17 When David was told of this, he gathered all Israel, crossed the Jordan and went to Helam. The Arameans formed their battle lines to meet David and fought against him. 18 But they fled before Israel, and David killed seven hundred of their charioteers and forty thousand of their foot soldiers.[a] He also struck down Shobak the commander of their army, and he died there. 19 When all the kings who were vassals of Hadadezer saw that they had been routed by Israel, they made peace with the Israelites and became subject to them.
So the Arameans were afraid to help the Ammonites anymore.
Footnotes
- 2 Samuel 10:18 Some Septuagint manuscripts (see also 1 Chron. 19:18); Hebrew horsemen
New International Version (NIV)Holy Bible, New International Version®, NIV® Copyright ©1973, 1978, 1984, 2011 by Biblica, Inc.® Used by permission.

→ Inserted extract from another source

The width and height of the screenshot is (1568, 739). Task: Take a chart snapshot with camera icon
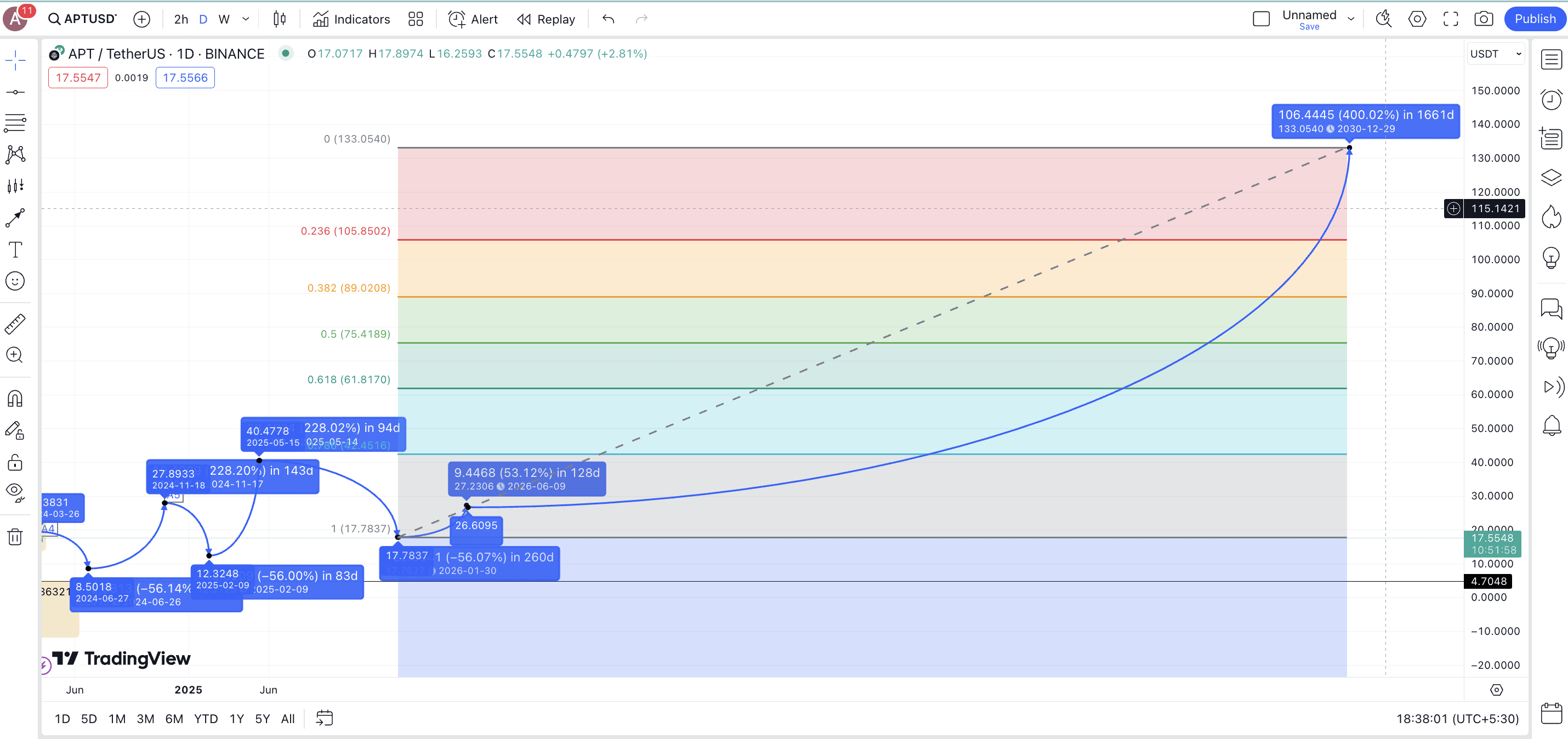point(1483,20)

All rights reserved worldwide.
Reflect
‘The Lord is my strength and my shield; my heart trusts in him, and he helps me. My heart leaps for joy, and with my song I praise him.’1
The opening phrase, ‘In the course of time,’ reminds us that we don’t have a detailed account of all that happened, just a selection of events and actions that writers saw as significant. Our challenge is to work out what is significant about each situation that is recorded and what we might learn from it! The actual events here are clear, and we have seen many such events repeated throughout history and particularly in recent years. Often, the circumstances are international, but the pattern is also seen in national, regional, family, and even church contexts. Two leaders had a good relationship. One attempts to continue that relationship with the succeeding regime, but the trust, essential for such links, has, for some unknown reason, completely disappeared. Lack of trust leads to proactive aggression, which leads to full-blown war, which leads to other nations entering the fray, leading to the deaths of many thousands. Interestingly, here it is Aram and Ammon who come off worst in the end.
So, should we concentrate on the need to assume that people can be trusted until they actually prove untrustworthy, or maybe on the importance of leaders going themselves and not just sending a delegation? Or should our focus be the need to identify and support those in our service who have been mistreated? Must we assume all aggression should automatically evoke strong and violent response? Is the writer’s main concern to point out that Joab and not David was leading the army and to emphasize Joab’s skill as an army commander? This is a detailed and complex account, with many possible lessons – we must be asking ourselves which one is particularly being drawn to our attention when we read this story carefully ourselves.
Apply
Ask the Lord for help to avoid actions which are likely to cause responses that can then spiral out of control.
Closing prayer
In my country, in my family, in my own heart, Lord God, I seek your peace—the peace that only you can give. Please make me an instrument of that peace wherever you lead me.